:: What is expected ::
Leaving out all pictures, transcribe exactly the lines between the line with "The width and" and the last line of the records below, both included.
Start of Source material
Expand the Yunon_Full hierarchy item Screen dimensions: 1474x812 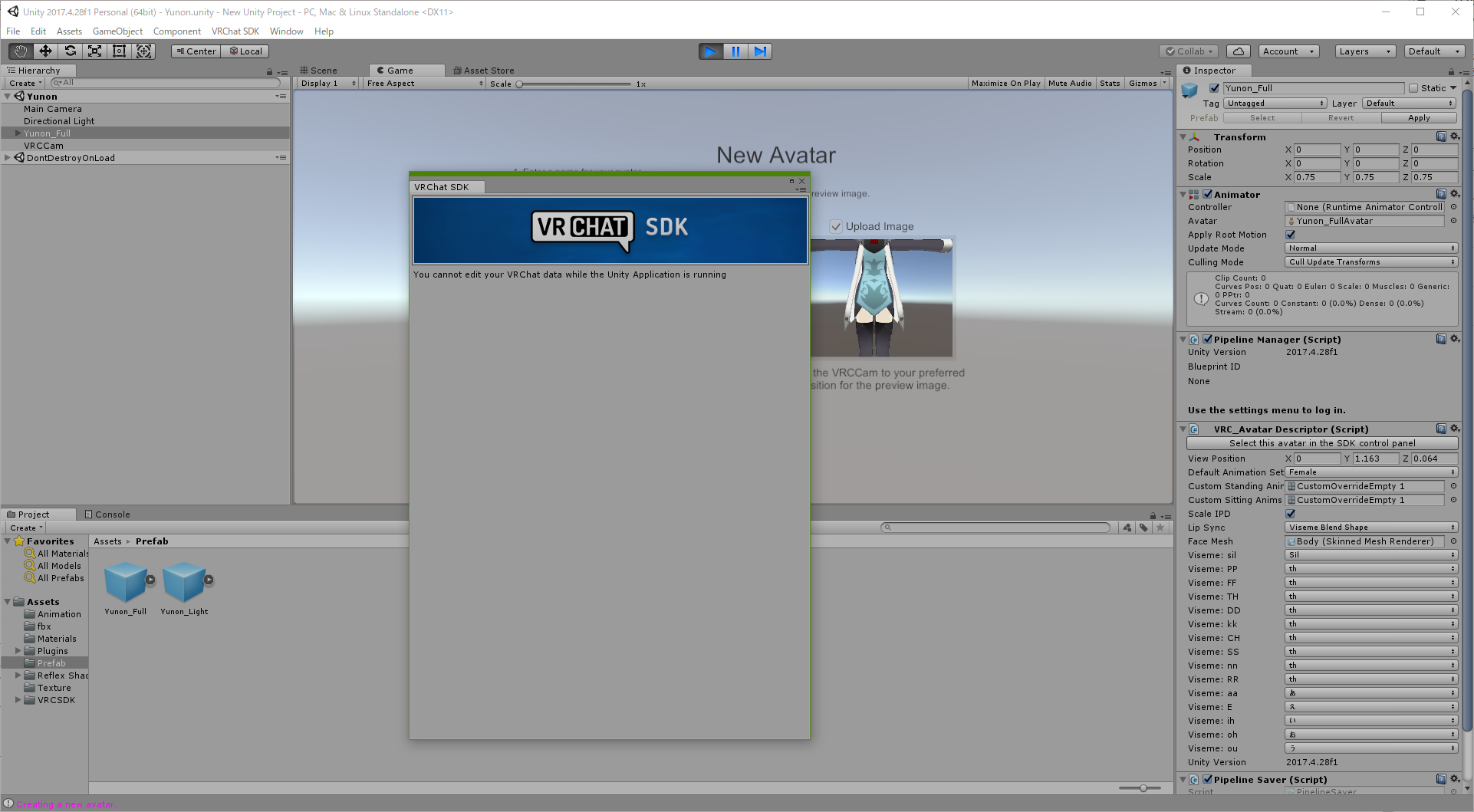pos(18,133)
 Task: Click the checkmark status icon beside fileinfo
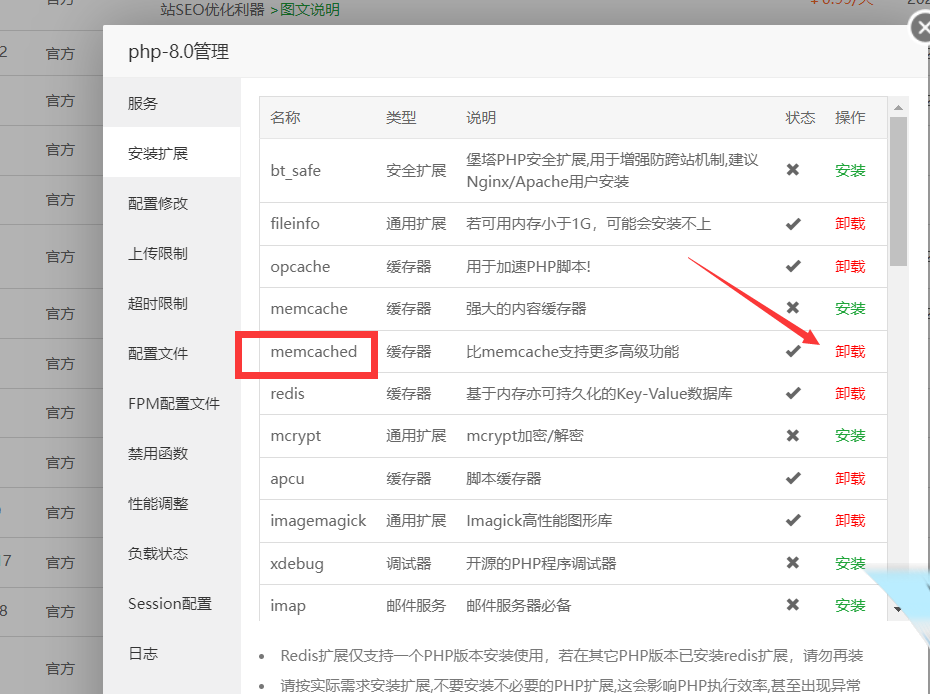point(793,223)
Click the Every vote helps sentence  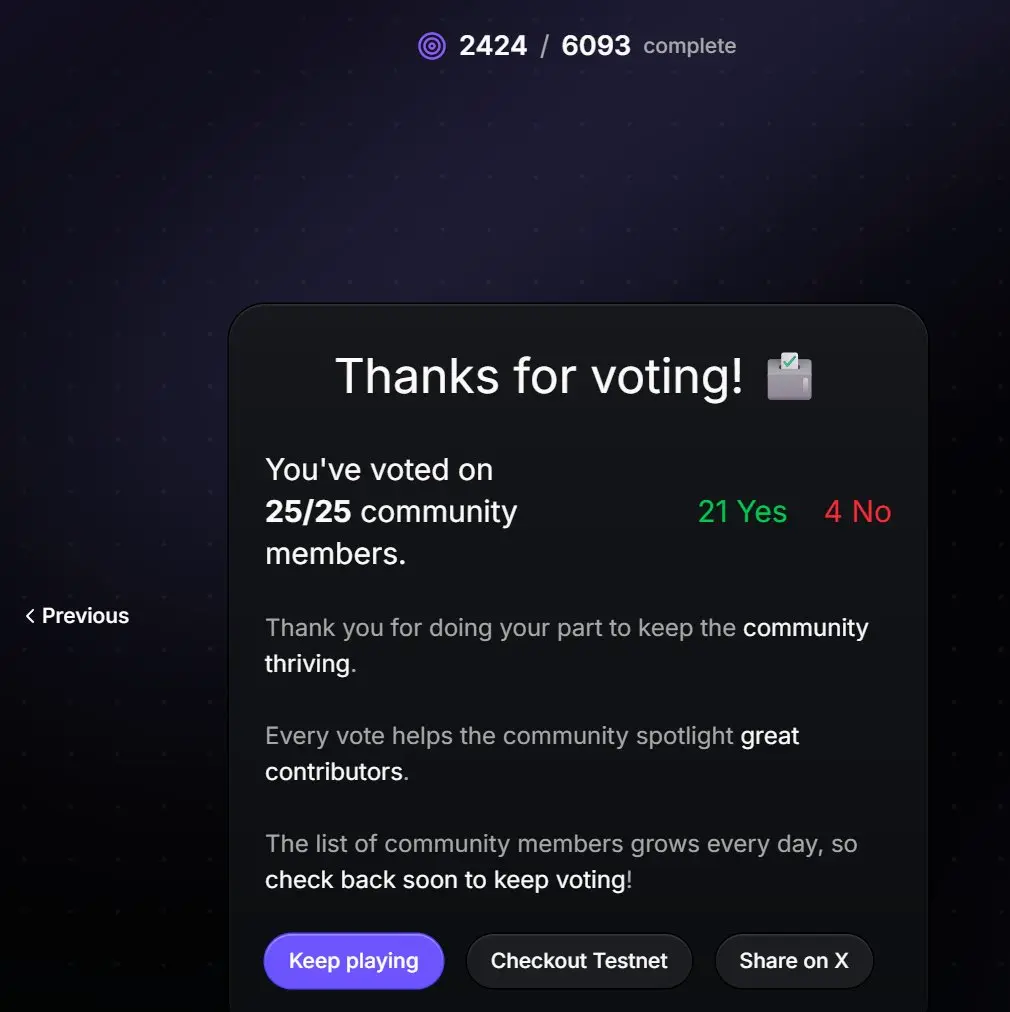(532, 754)
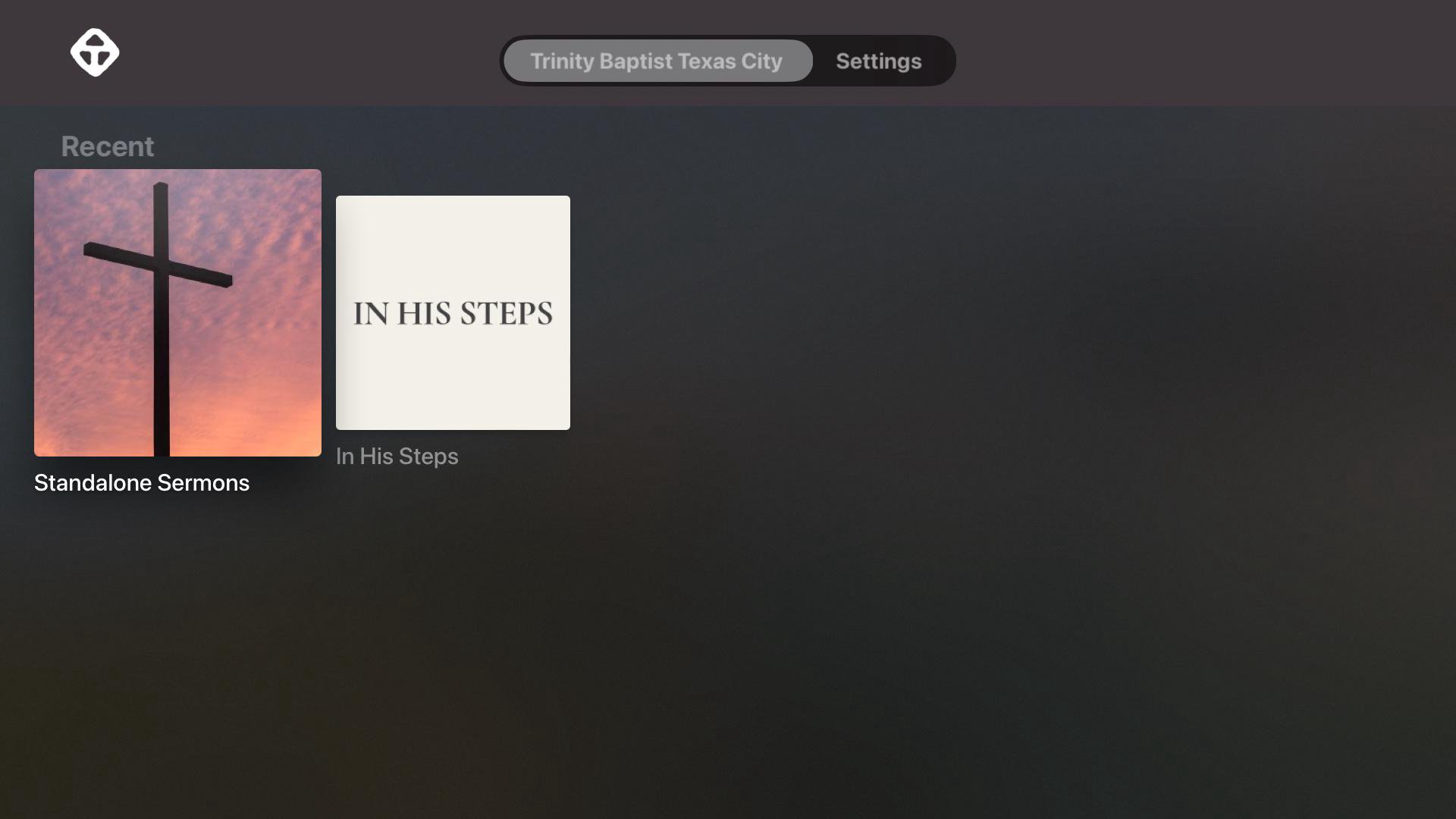Select the Trinity Baptist Texas City tab
This screenshot has width=1456, height=819.
[657, 61]
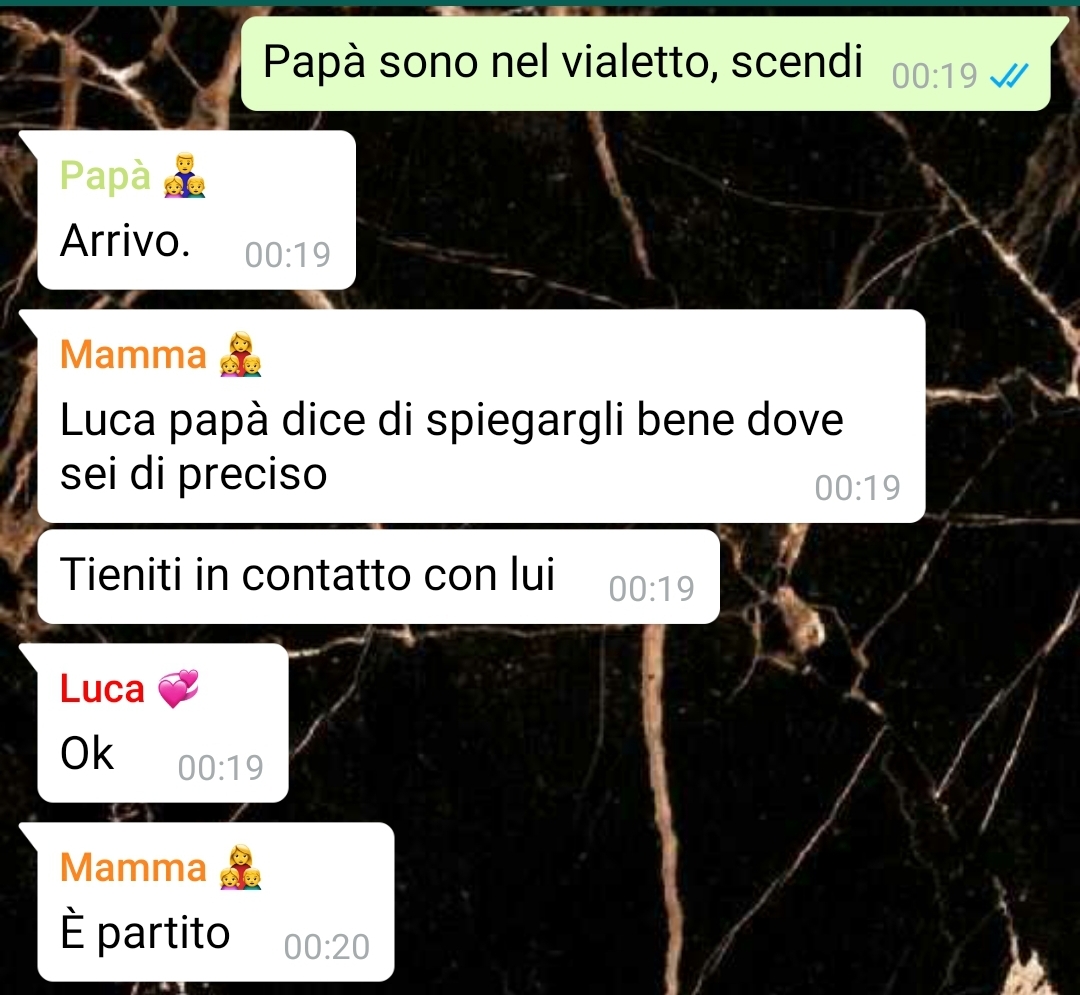
Task: Tap the family emoji next to Papà
Action: [185, 176]
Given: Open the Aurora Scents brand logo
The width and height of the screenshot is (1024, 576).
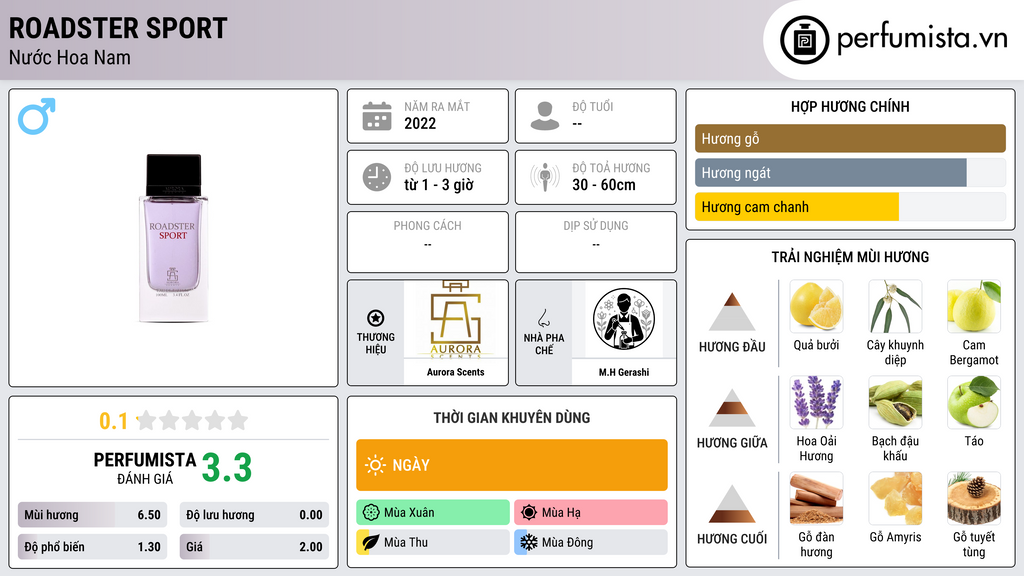Looking at the screenshot, I should pyautogui.click(x=456, y=319).
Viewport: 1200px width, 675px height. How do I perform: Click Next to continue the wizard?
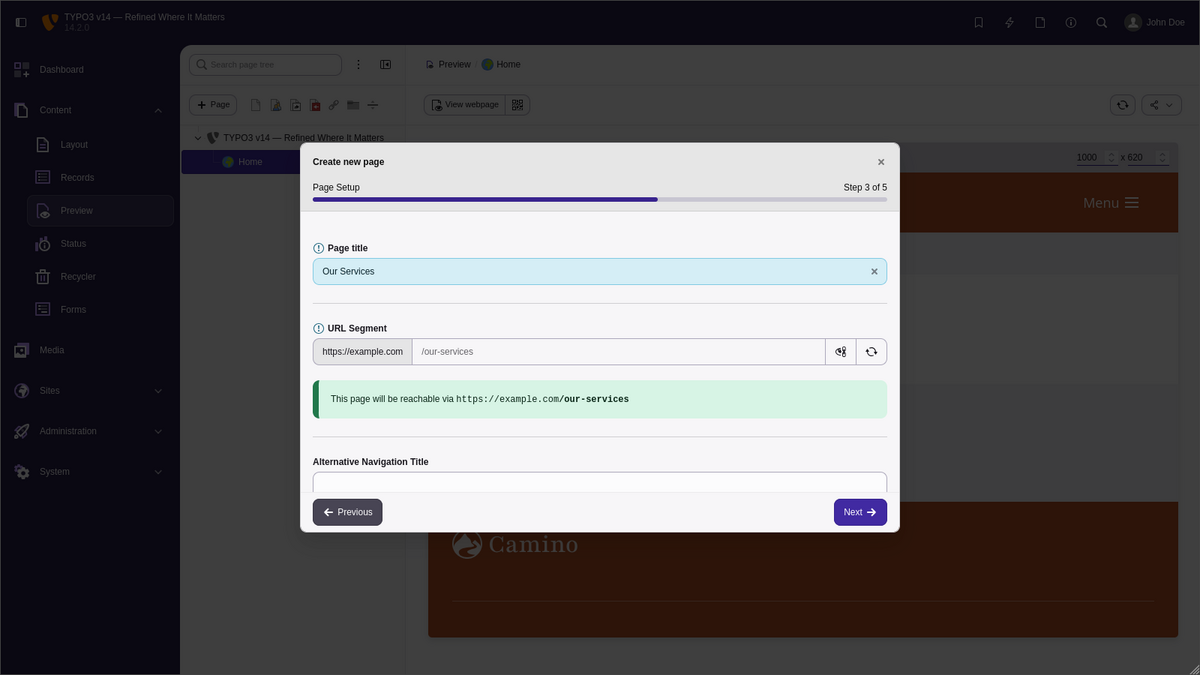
End of Source material
:: Written answer ::
The width and height of the screenshot is (1024, 576).
Looking at the screenshot, I should pyautogui.click(x=456, y=319).
Viewport: 1200px width, 675px height. How do I perform: Click Next to continue the wizard?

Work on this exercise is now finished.